Era o dia 30 de junho de 1986, no Estádio Azteca, diante de mais de cem mil pessoas sob o alto calor na Cidade do México, um lance genial feito por Maradona levava todas as pessoas do mundo ao delírio. Diante da comemoração dos jogadores argentinos, a camisa 10 de “El Pibe” parecia brilhar, literalmente.

Maradona na Copa de 1986.

O que muitos não sabiam é que haviam brilhantinas nos números dos uniformes dos atletas albiceleste. Resultado de uma nova confecção feita às pressas e da corrida contra o tempo para achar o manto ideal para a partida decisiva contra os ingleses.

Essa epopeia toda só aconteceu porque o técnico Carlos Bilardo não gostou do segundo uniforme argentino – usado nas oitavas contra o Uruguai e feito de algodão – o qual fazia os jogadores suarem mais rápido, acentuando o cansaço durante a partida.

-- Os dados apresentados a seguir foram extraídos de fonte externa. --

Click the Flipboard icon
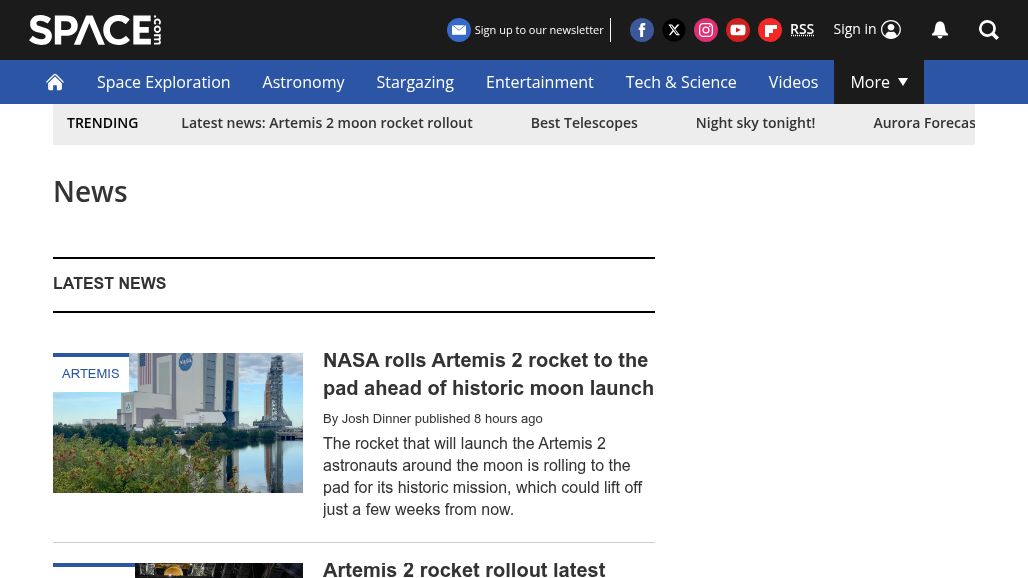The width and height of the screenshot is (1028, 578). (770, 30)
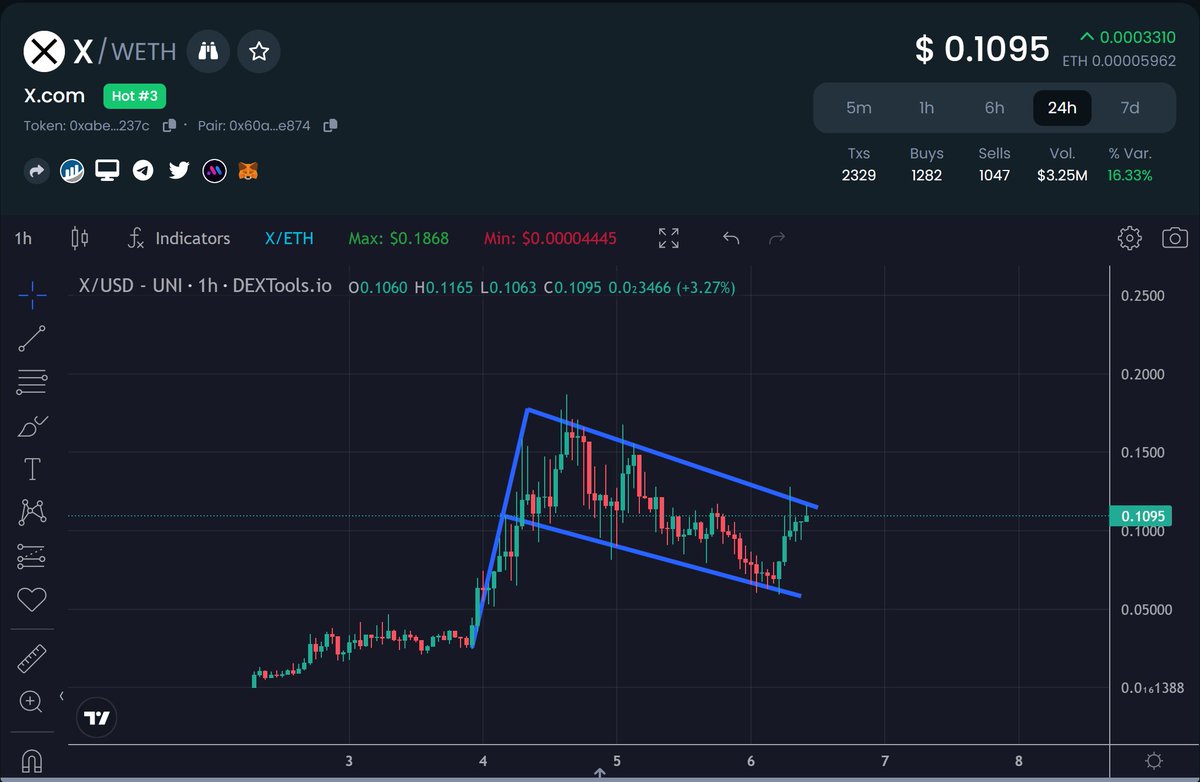Undo the last chart action
This screenshot has height=782, width=1200.
(x=730, y=238)
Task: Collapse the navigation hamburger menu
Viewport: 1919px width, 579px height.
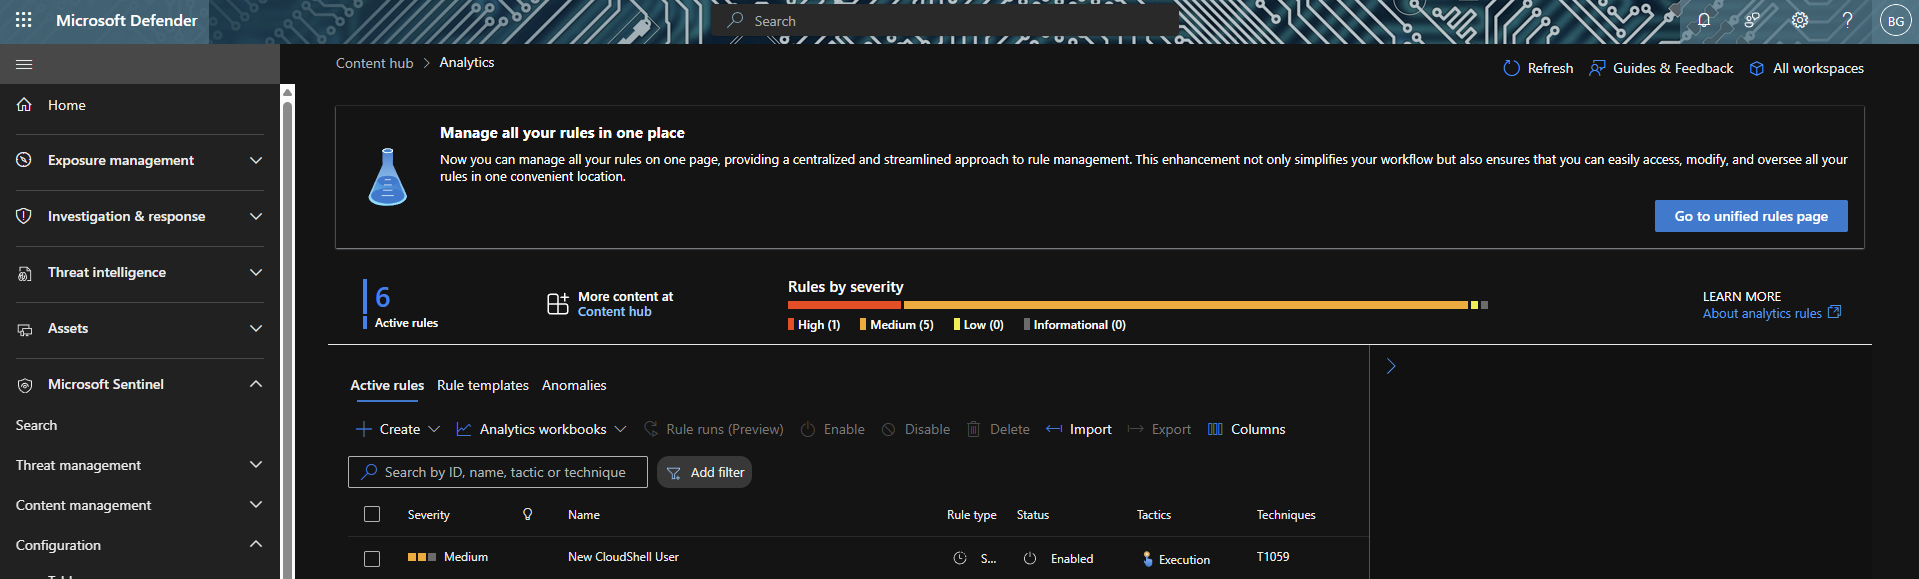Action: click(x=24, y=64)
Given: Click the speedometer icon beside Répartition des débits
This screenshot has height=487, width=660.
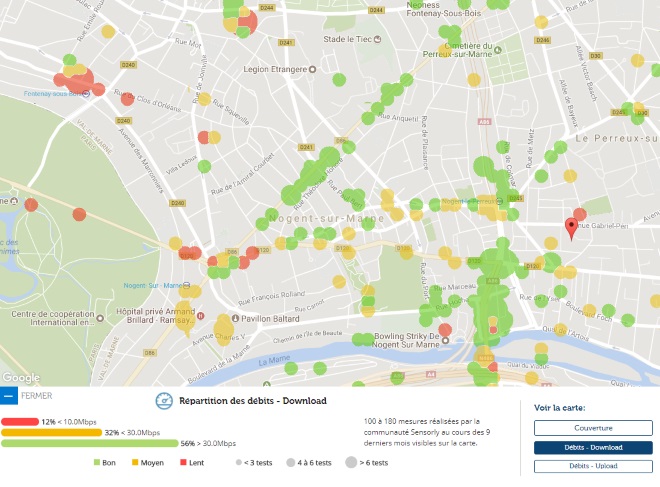Looking at the screenshot, I should (165, 401).
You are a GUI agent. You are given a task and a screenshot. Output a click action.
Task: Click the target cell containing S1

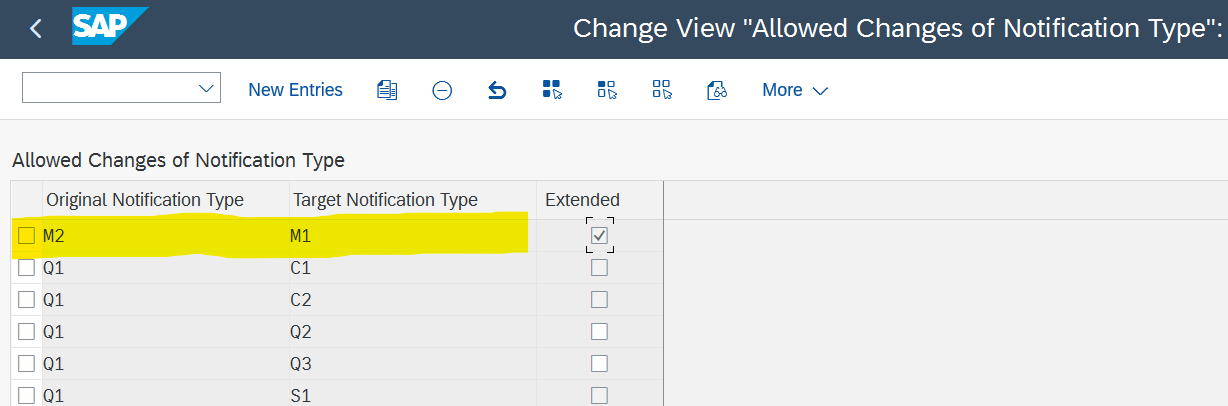(301, 395)
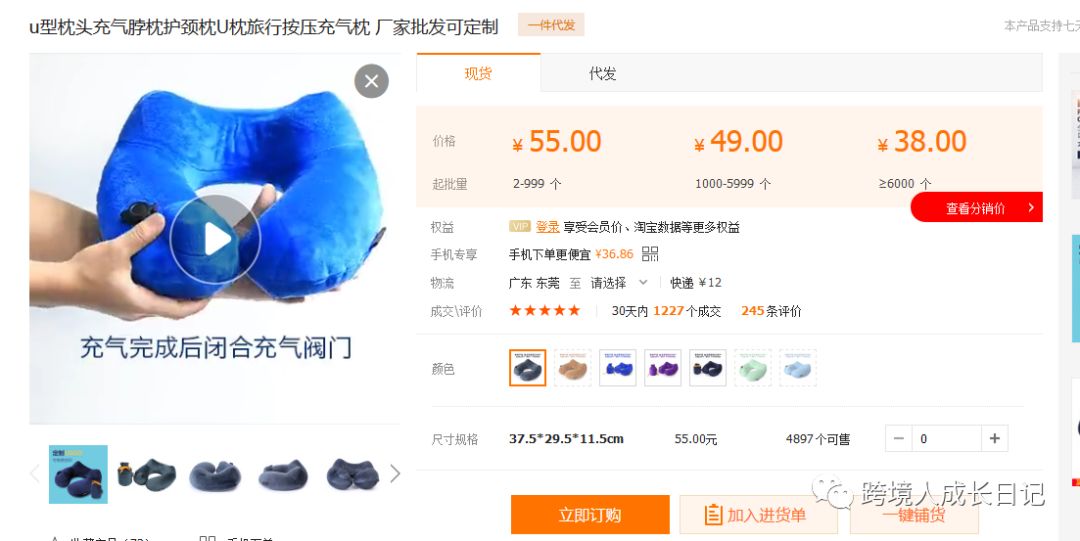This screenshot has height=541, width=1080.
Task: Click the plus quantity stepper
Action: pos(995,438)
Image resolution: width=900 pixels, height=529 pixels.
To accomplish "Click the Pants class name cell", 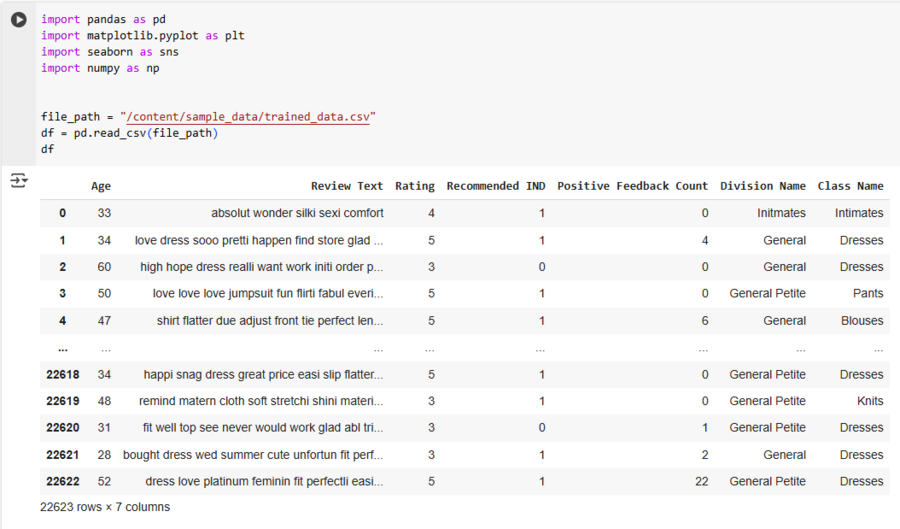I will click(868, 294).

O próximo e importante compromisso seria contra a Inglaterra – lembrando que quatro anos antes o país sulamericano foi humilhado pela terra da rainha no confronto pelo controle das Ilhas Malvinas. Ou seja, o embate dentro de campo seria uma espécie de revanche com o que aconteceu no Atlântico Sul, em 1982.

Nada poderia ser empecilho naquelas quartas de final. A FIFA então sorteou quem usaria as cores principais do seu manto nacional. O English Team conseguiu o direito de usar a sua tradicional camisa branca, já a Argentina, a problemática peça azul-marinho.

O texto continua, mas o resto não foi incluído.